The hike was relatively close to the airport, wasn’t too long and at a moderate elevation - I had just flown in and needed some time to adjust before heading up really high, and I was also unsure about the snowpack and didn’t feel like scrambling through snowfields.
I arrived at the trailhead a little before 7am and was surprised to see cars already parked on the side of the road. Assuming the trailhead parking was full, I pulled my car off to the side of the road and upon walking into the trailhead parking lot, I noticed a couple of empty parking spots.
I walked along the paved path for a quarter of a mile, enjoying the sound of the rushing river next to the trail, before seeing the sign indicating the start of the Lake Blanche hike. The trail began an immediate ascent, and would continue to rise for the rest of the hike. It’s not a particularly steep trail, however it relentlessly progresses up - how else can you cover over 2,700ft of vertical gain in under 3 miles?
The trail had a small bridge to cross over the Bill B South Fork, and continued up on the East side of the river. I was expecting to encounter some other groups as I made my way up the trail, however I was pleasantly surprised and had the trail to myself, enjoying the sounds of the birds and rushing river. Fairly quickly, I was able to catch my first glimpses of the snow capped peaks up above.
I kept a steady pace up the trail, and passed numerous patches of wild flowers, before finally coming into my first stand of aspen trees.
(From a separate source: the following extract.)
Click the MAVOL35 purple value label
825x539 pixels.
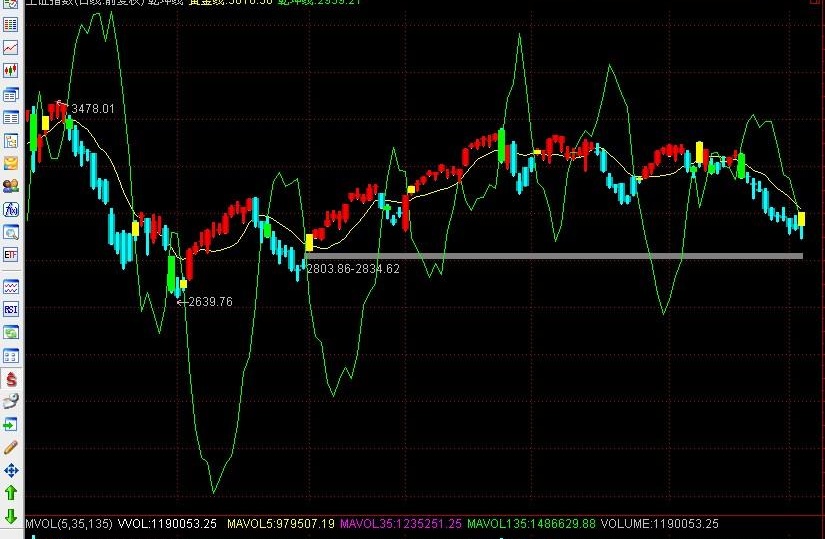pos(401,524)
While aspen stands exist in Washington State, I don't see them where I hike, and I always look forward to encountering them when I’m in the Wasatch. There’s something about hiking through (or better yet, skiing through) an aspen stand.
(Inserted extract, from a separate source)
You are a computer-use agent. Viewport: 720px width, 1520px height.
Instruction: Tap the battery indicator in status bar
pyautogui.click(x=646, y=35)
I continued ascending the trail and saw a large rambling waterfall coming down in the distance. Judging by its location, it looked like it was coming out of the area I was heading to. I quickly consulted a map to see if the trail would take me closer, but realized the trail wrapped around farther away and the waterfall was coming out of Lake Lillian, and not something I would be able to easily see from Lake Blanche.
Along the way I saw a slug, which is not something I was expecting to see in the Wasatch. I see them all the time hiking in the Cascades, but I wrongly assumed the drier climate in Utah would preclude slugs from living here...
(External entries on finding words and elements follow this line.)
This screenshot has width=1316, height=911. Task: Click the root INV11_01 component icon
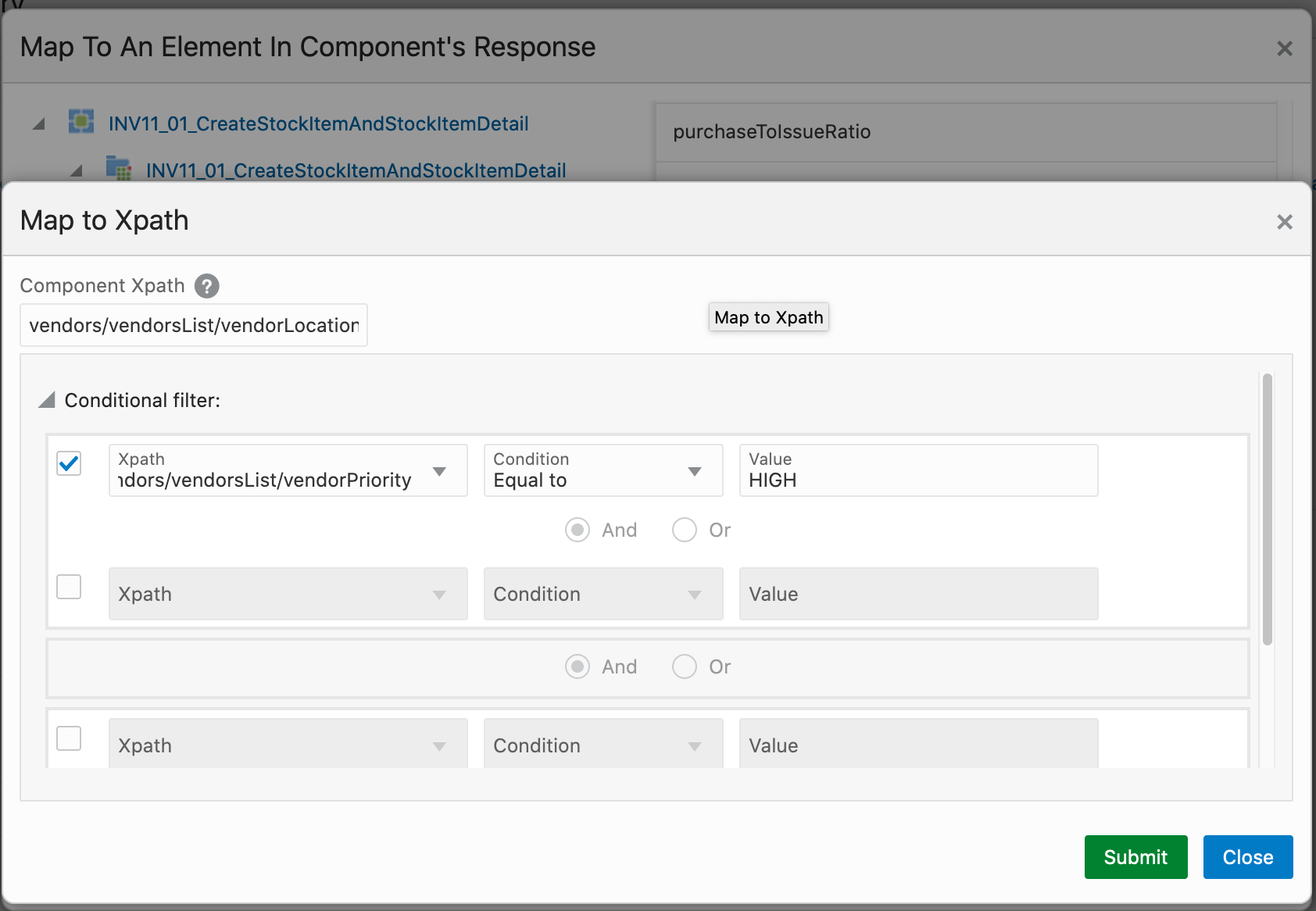pos(81,123)
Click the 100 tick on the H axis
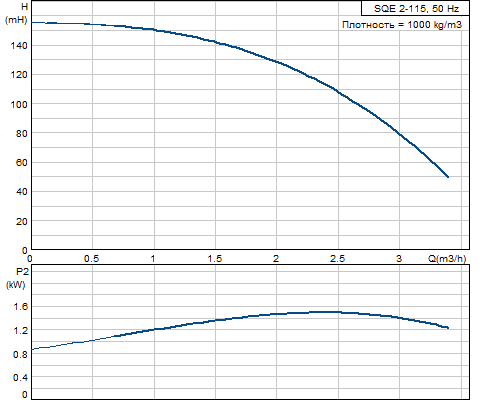The image size is (500, 400). click(19, 104)
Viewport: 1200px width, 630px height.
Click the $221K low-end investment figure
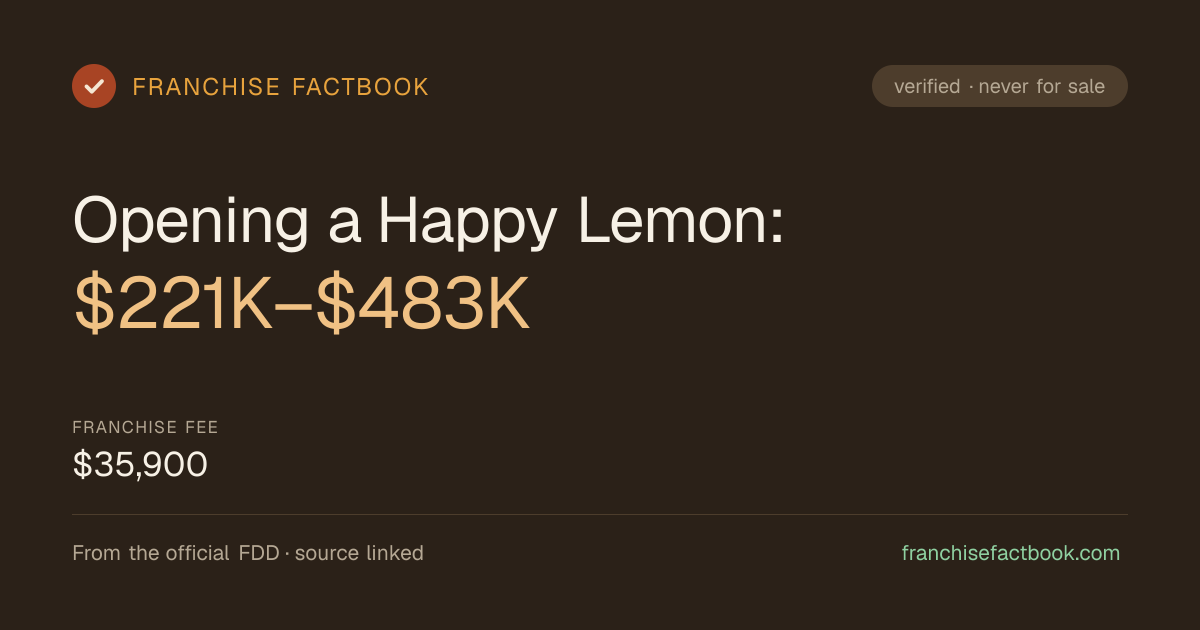173,306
I finally reached Lake Blanche and was rewarded with a great view of the Lake and the surrounding mountains - definitely a scenic view and worth the effort to get up there. I snapped some photos and then made my way over to an old worn out wall on the side of the lake (assuming it was used to raise the lake level for irrigation purposes?).
I made my way across the old wall and tried to descend to get a better view of Lake Lillian. I quickly ran into some steep terrain mixed with cliffs, and there was a raging stream coming out of Lake Blanche that prevented me from crossing over, so I backtracked over the wall again and followed a trail towards Lake Lillian. I stopped above the Lake, took some more pictures and had a quick snack and slug of water.
I then retraced my steps over the old wall and hiked on a small trail along the southern shore of Lake Blanche. I followed the trail higher above the lake and then descended back towards the Lake, and had to find a suitable spot to cross the South Fork of Mill B Creek.
I cruised back along the shore and completed my circumnavigation of Lake Blanche. If I had to do it again, I would not bother going around Lake Blanche and would have spent more time hiking around Lake Lillian. It would have been cool to try and find the waterfall flowing out of Lake Lillian. I walked along the rocks to catch a final view of the valley before embarking on my descent.
While I had only encountered a couple of people on the hike up, the hike down was a different story. I must have passed at least twenty separate groups - obviously a popular hike, and for good reason. I was glad I had an early start and got some solitude on the hike up. The shoulder of the road was completely filled with cars.